The author basically cribbed the standard DOGAMI tsunami brochure and added a bunch of hyperbole. It's simply not true to say that there isn't any warning system. There is. Evacuation routes are clearly marked. School kids have drills. Building codes and zoning laws have been updated for decades. (You should see some of the seismic crap I had to add to my foundation, and I'm well outside the earthquake zone.) Of course, most buildings were put up before
those codes were beefed up. Old buildings get retrofitted if they get remodeled, but it would probably take a century or two to retrofit everything at that rate. (The Port of Portland is going to be a real mess when all the petroleum tanks collapse.) The state has already spent billions to upgrade freeway over-passes and bridges.

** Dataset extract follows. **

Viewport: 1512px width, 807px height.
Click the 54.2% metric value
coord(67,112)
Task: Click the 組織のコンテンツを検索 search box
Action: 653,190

Also not clear from the article is that the tsunami inundation zone is very small compared to the earthquake risk zone. The Oregon coast is nothing like the east coast, where they've built hurricane-bait neighborhoods right out onto the beaches - there is nothing built on the beach here. The coast range mountains rise right up from the beach (where there is a beach) so most towns are up on the cliffs. The areas at risk are the bay-fronts, which includes several historic town centers. No tsunami is going to go anywhere near I-5. It's a hundred miles away.
The reason that this stuff is hitting the news now is that OSU (the employer of the guy behind the article) is planning to put up a new classroom building at the Marine Science Center in Newport. Right on the bay. This building pushes up against the limits of the tsunami building codes (it wouldn't be allowed in Japan) because it could contain up to 500 people at a time. And there isn't really any good evacuation route out of there. Goldfinger wants them to build an all-new campus, instead, away from the bay. As if there were any money for that. But... even if there were funds, you couldn't really put the docks anywhere else.
It's actually kind of a nightmare spot tsunami-wise. The marine science center is at the bottom of this photo. All those boats in the marina at the top will become projectiles. Not to mention the ships at the docks (or the commercial fishing fleet and freighter docks across the bay, in the opposite direction of the photo.)
There is some talk of trying to make the new building a tsunami-proof tower, but nobody is really sure how to do that, and there probably isn't money for that either.